Rapid and smooth
Our big data team quickly developed a liking for Apache Spark. The engine is fast in execution – both in-memory as well as for operations on hard disks – and convenient to use. No wonder that meanwhile Spark has become so widespread and is seen as the most popular big data framework alongside Hadoop. The Chinese search engine provider Baidu relies on the engine and likewise the NASA for the Deep Space Network. In order to generate rapid evaluations, we deploy Spark in big data projects with large sensor data volumes, for example.
Combinable with Hadoop
Spark is a pure engine, not a complete stack like Hadoop. Therefore Spark is often combined with Hadoop as a basic infrastructure. Hadoop then functions as a system for distributed data storage on which Spark is based. Depending on the application case, Spark can also be used without Hadoop – as in combination with NoSQL databases like Cassandra, for example.

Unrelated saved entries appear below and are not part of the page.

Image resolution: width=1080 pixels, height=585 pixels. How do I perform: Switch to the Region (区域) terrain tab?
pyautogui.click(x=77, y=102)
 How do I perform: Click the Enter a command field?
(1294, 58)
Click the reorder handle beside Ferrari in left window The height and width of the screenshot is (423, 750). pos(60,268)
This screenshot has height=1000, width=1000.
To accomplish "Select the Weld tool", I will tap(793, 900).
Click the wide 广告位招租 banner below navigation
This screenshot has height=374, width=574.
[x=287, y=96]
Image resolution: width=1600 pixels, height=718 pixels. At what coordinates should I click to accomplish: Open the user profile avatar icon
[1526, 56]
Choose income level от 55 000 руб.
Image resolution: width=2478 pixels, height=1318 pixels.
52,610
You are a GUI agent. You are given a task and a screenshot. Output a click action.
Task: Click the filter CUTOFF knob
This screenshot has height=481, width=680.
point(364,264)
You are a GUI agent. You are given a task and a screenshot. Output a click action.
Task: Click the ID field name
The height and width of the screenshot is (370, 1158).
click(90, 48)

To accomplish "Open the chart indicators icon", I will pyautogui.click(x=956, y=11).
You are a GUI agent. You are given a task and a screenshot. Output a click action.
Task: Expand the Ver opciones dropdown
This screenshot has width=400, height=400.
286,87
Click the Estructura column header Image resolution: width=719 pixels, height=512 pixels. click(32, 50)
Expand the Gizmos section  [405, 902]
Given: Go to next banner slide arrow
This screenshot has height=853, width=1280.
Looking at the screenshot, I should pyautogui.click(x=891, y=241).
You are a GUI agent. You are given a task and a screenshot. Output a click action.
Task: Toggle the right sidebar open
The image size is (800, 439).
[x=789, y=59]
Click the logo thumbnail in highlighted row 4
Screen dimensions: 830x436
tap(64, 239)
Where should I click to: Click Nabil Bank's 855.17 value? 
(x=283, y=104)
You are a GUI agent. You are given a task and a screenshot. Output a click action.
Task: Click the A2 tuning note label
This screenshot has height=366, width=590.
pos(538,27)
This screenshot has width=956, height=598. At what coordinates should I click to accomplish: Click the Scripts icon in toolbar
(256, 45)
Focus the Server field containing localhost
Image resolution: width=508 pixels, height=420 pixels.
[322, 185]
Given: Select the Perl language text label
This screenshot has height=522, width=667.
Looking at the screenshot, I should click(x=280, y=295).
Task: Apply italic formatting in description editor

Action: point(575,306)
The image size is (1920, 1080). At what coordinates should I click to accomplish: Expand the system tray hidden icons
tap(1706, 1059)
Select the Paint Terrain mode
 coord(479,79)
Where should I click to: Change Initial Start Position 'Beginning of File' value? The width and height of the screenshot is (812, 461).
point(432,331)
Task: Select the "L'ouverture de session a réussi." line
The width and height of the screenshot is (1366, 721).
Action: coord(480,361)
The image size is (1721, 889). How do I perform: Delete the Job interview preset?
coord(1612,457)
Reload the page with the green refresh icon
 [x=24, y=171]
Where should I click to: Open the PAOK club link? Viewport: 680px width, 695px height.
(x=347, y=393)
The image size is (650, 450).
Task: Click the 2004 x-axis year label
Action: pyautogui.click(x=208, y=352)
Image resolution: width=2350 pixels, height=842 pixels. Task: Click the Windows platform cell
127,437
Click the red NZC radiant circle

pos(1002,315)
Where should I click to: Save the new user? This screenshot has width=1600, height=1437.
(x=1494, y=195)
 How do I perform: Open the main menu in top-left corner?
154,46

Developed with a view to Machine Learning
Spark was originally developed in 2009 by Matei Zaharia, who was then a doctoral student at UC Berkeley. Limitations of the MapReduce approach in the context of Machine Learning algorithms and interactive queries were the starting point. In connection with a growing community, Spark became a universally applicable engine that excels above all in advanced data processing methods such as Machine Learning or Stream Processing.